# Task goal
With pictures excluded, give again exactly the lines running from the one holding "Click the bar" through the end of the listing below.

# Material provided
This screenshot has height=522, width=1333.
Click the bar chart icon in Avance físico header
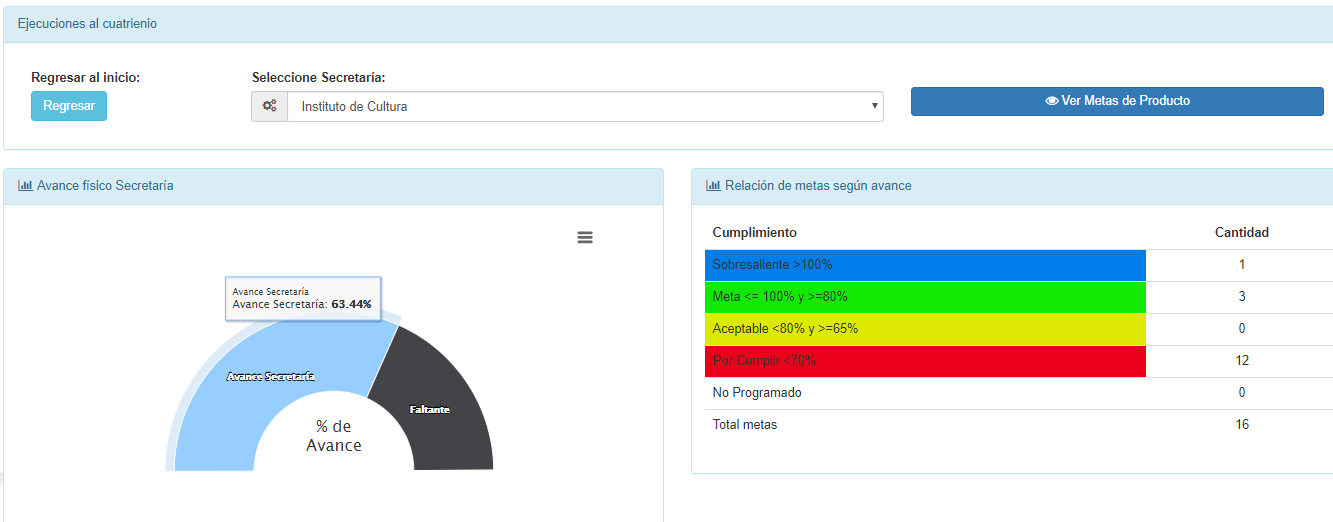pos(25,185)

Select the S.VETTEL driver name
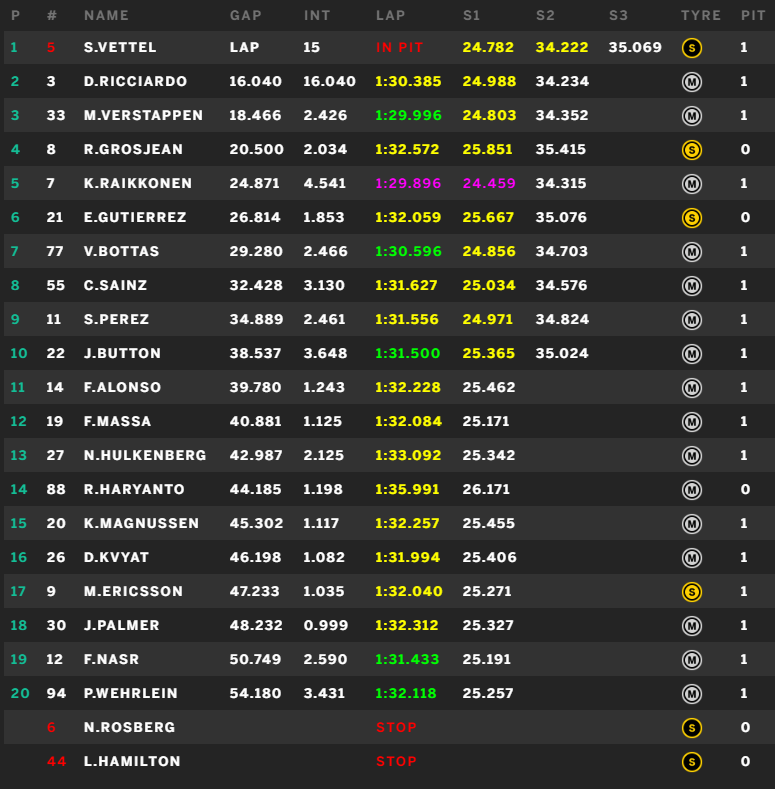click(120, 47)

# Solution
Click the bar chart icon in Avance físico header
pos(25,185)

Select the S.VETTEL driver name
click(120, 47)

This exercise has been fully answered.